Please reproduce the passage on in-house IT work word for word.

> TEXT TO READ
....................
In house is where the IT does not need to go to the equipment. It may be a shop where equipment is brought in for service, or the IT may be an employee of the end user.
You might be employed by a very large manufactiring concern that uses computer equipment to monitor and control manufacturing processes. You may be one person on a team of people all performing the same tasks. You might be one of several network administrators. A large company that sells directly to the public needs people to assemble systems from component units. Sometimes you may assemble the systems, stage them for a period of time to burn them in.
You might be hired by a small computer store to do in house service. You might assemble computers from major components. You might be required to go to the customer site on occasion. You will probably work in sales also in this environment.
Don't forget about the temporary agencies. Many of them offer temporary-to-permanent (or, temp-to-perm) positions where a temporary position becomes permanent after a period of time.
Some corporate offices may have a single network administrator. He/she will probably handle help desk duties also. The network administrator may be required to perform such duties as data entry if the network duties are light. Web site maintenance is another possible duty for this jack of all trades.
....................
> RECORDED DATA

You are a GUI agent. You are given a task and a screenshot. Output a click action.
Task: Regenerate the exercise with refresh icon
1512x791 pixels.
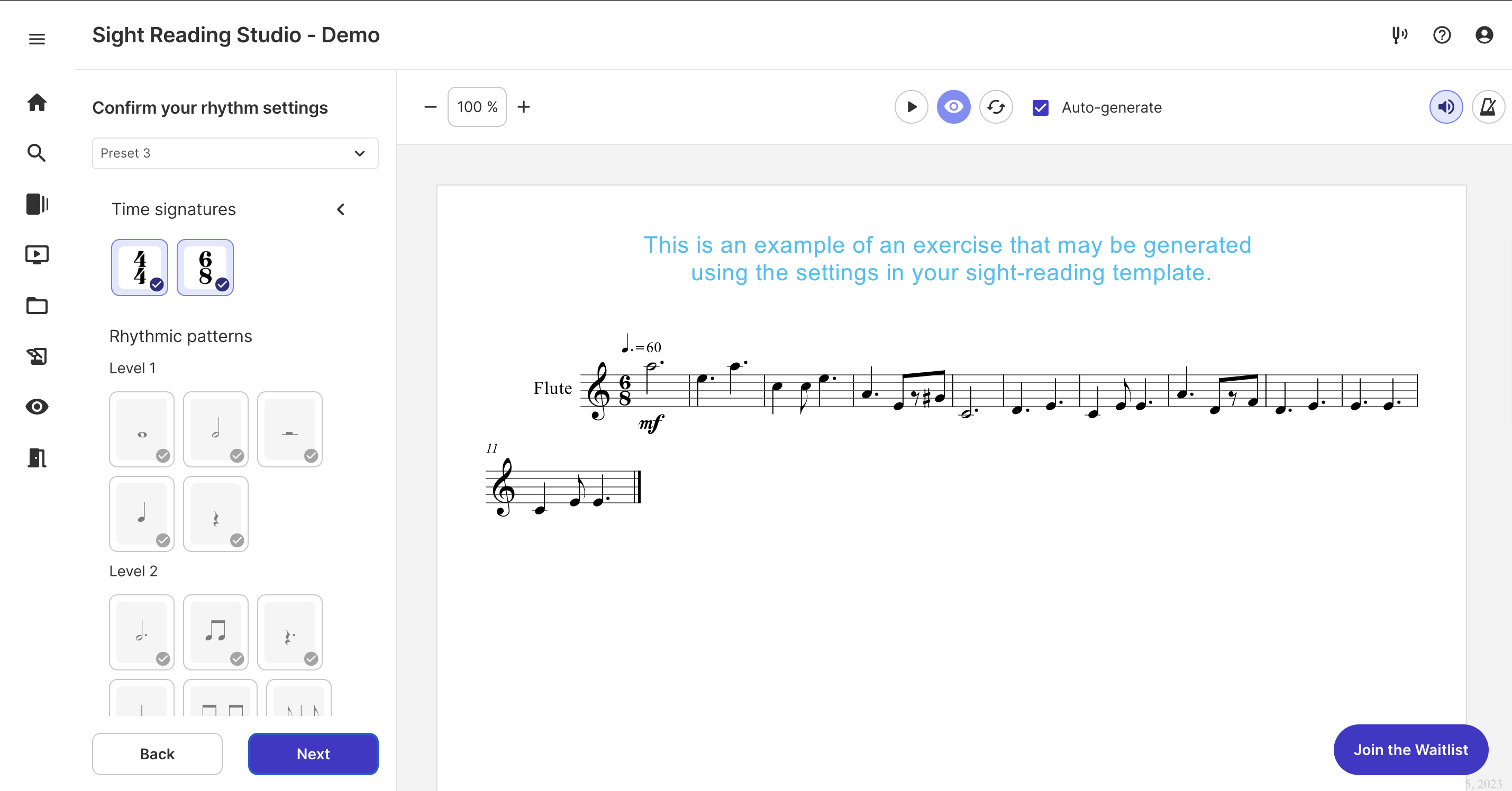pyautogui.click(x=996, y=107)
....................
> FULL OUTPUT
In house is where the IT does not need to go to the equipment. It may be a shop where equipment is brought in for service, or the IT may be an employee of the end user.
You might be employed by a very large manufactiring concern that uses computer equipment to monitor and control manufacturing processes. You may be one person on a team of people all performing the same tasks. You might be one of several network administrators. A large company that sells directly to the public needs people to assemble systems from component units. Sometimes you may assemble the systems, stage them for a period of time to burn them in.
You might be hired by a small computer store to do in house service. You might assemble computers from major components. You might be required to go to the customer site on occasion. You will probably work in sales also in this environment.
Don't forget about the temporary agencies. Many of them offer temporary-to-permanent (or, temp-to-perm) positions where a temporary position becomes permanent after a period of time.
Some corporate offices may have a single network administrator. He/she will probably handle help desk duties also. The network administrator may be required to perform such duties as data entry if the network duties are light. Web site maintenance is another possible duty for this jack of all trades.